What needs to be done: Copy the passage of the electrical engineering profiles below from "For serial entrepreneurship" up to and including "the developing world.", replacing "microelectronics industry" with "semiconductor industry".

Provided text:

Electrical Engineering

 

Electrical Engineering

Bruce Hajek
Academia

Professor of Electrical and Computer Engineering, University of Illinois at Urbana-Champaign
Ph.D. 1979 (advisor: Eugene Wong)

For his prodigious and fundamental research contributions to stochastic processes, information theory, and communications and computer networks; for his sustained and worldwide influence as a beloved teacher and mentor; and for his major leadership role in electrical and computer engineering.

Bruce Hajek received his B.S. in Mathematics and M.S. in Electrical Engineering from the University of Illinois before coming to Berkeley. During his Ph.D. study he minored in mathematics and neuroscience. He worked in the area of stochastic processes--in particular multiple paramter martingales and Markov processes--under the direction of Prof. Eugene Wong. He also maintained an interest in information theory. Following graduation from Berkeley, he returned to the University of Illinois where he joined the tenure track in Electrical and Computer Engineering.  Around that time he turned to problems in communication networks, including multiple access, dynamic routing, and flow control. He supervised the Ph.D. research of Rene L. Cruz, who introduced a delay calculus in his dissertation. He also contributed to the theory of stochastic methods of global optimization, and in particular simulated annealing. His research interests include communication networks, auction theory, stochastic analysis, combinatorial optimization, machine learning, information theory, and bioinformatics.  He served as Editor-in-Chief for the IEEE Transactions on Information Theory, and as President of the IEEE Information Theory Society. He received the Aaron D. Wyner Distinguished Service Award of the IEEE Information Theory Society, the IEEE Kobayashi Award for Computer Communication, and the ACM SIGMETRICS Achievement Award. He was elected to the US National Academy of Engineering in 1999 for contributions to stochastic systems, communications, and control.

Nickhil Jakatdar
Industry

CEO, GenePath Diagnostics
Ph.D. 2000 (advisor: Costas Spanos)

For serial entrepreneurship and visionary leadership across several sectors, with profound impact to the microelectronics industry and to the developing world.

Provided data:
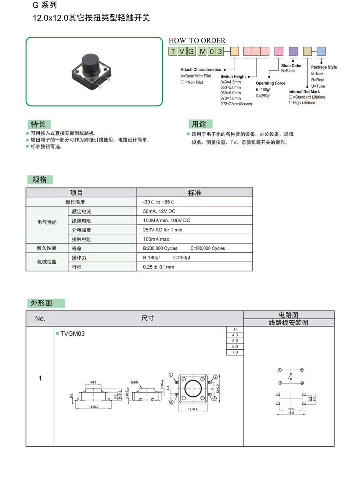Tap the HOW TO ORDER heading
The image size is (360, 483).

==

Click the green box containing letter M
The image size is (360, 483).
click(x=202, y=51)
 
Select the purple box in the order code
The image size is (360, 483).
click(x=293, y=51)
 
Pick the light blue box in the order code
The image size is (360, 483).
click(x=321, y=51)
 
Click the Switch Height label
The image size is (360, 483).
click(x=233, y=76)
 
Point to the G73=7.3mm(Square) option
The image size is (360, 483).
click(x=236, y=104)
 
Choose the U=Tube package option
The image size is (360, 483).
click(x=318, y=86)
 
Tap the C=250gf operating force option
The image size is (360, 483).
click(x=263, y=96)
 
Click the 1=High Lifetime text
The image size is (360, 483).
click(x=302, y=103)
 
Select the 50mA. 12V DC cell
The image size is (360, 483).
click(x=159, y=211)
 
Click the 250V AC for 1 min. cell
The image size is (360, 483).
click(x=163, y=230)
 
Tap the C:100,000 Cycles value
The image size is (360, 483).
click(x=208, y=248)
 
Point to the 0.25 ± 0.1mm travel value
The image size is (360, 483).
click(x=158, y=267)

---

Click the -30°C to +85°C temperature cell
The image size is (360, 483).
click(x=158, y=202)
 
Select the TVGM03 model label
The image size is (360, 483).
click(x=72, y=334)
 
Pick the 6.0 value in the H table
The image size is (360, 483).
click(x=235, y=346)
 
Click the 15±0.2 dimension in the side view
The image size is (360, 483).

Written solution:
For serial entrepreneurship and visionary leadership across several sectors, with profound impact to the semiconductor industry and to the developing world.